Module 11: Observability, Reliability & SRE
🚀 Problem Statement
A GenAI platform experienced a 2-hour outage where users reported significant slowness, even though the dashboard showed 99.5% uptime. The root cause was a slow memory leak in the embedding service that gradually degraded response times from 200ms to 12s over three days. No alerts were triggered because the service never crashed; it simply slowed down.
🧠The Engineering Story
The Villain: "The Dashboard Liar." Uptime monitoring may report 99.9% because a service returns HTTP 200. However, if those responses take 12 seconds or contain incorrect embeddings because the model ran out of GPU memory, the system is effectively failing.
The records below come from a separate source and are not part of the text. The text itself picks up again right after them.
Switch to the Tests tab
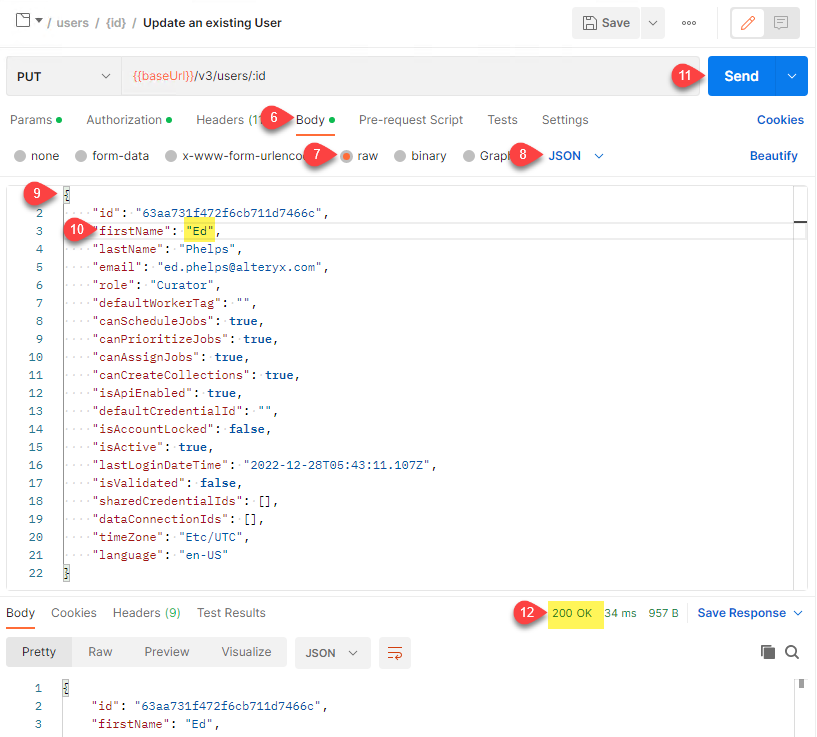The height and width of the screenshot is (737, 817). [502, 119]
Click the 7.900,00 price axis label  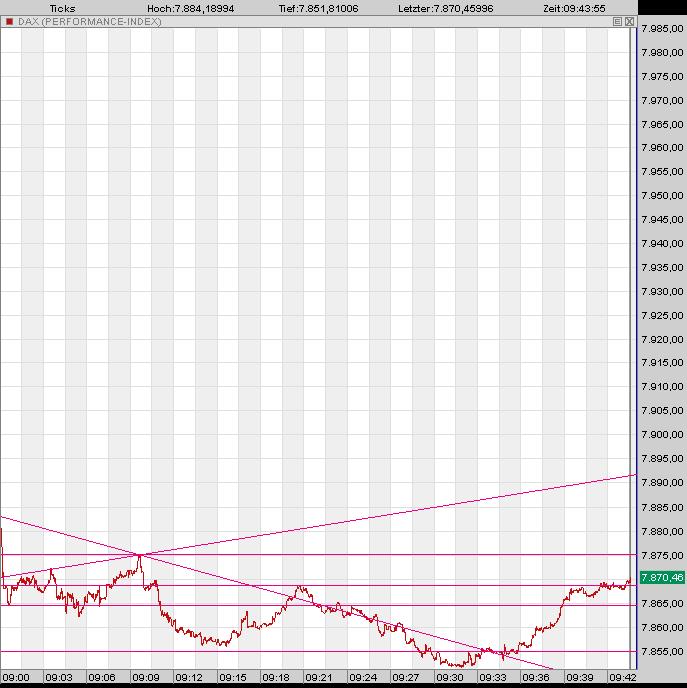click(x=661, y=435)
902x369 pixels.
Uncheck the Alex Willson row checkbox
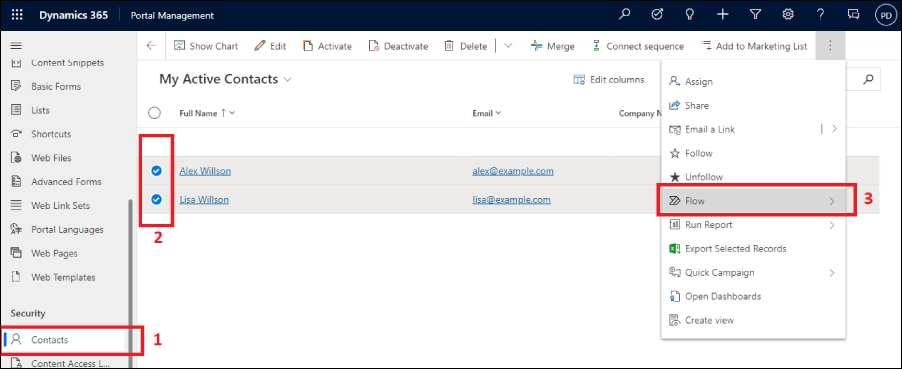coord(156,170)
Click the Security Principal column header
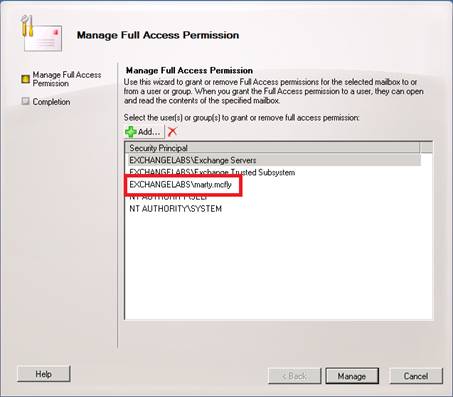Screen dimensions: 453x397 pyautogui.click(x=273, y=148)
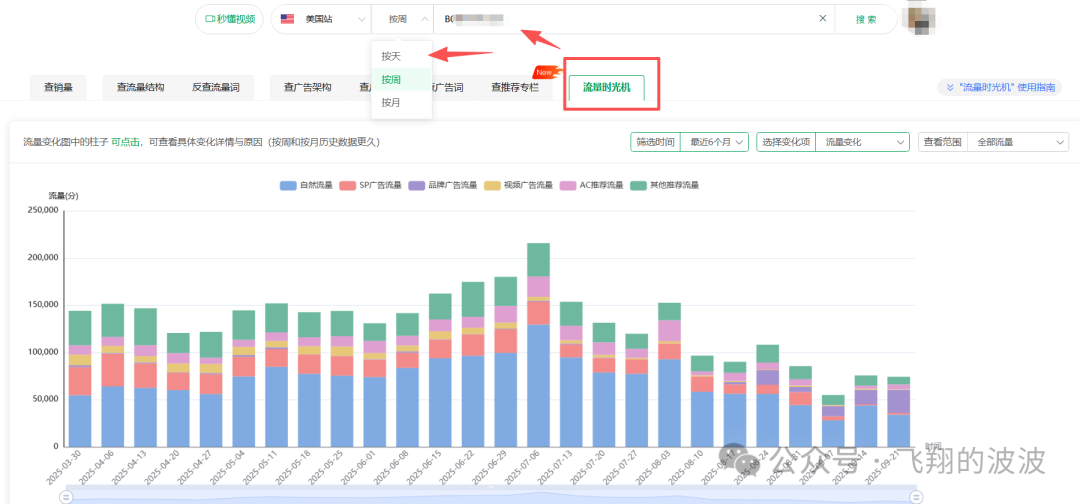Select 按月 in the open dropdown list
Viewport: 1080px width, 504px height.
(x=391, y=102)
The Hero: "The Observability Triad." Metrics (what), Logs (why), Traces (where) — combined with SLIs/SLOs that measure what users actually experience.
The Plot:
- Define SLIs: latency P50/P95/P99, error rate, throughput, embedding quality score
- Set SLOs: "99.5% of RAG queries complete in < 3s with relevance > 0.7"
- Implement distributed tracing across the full RAG pipeline
- Build alerts on error budgets, not on individual metrics
The Twist (Failure): Alert Fatigue. Setting too many alerts (e.g., 200) can lead to critical warnings being ignored. A vital alert regarding embedding quality degradation might be buried among dozens of minor warnings like "disk usage > 70%."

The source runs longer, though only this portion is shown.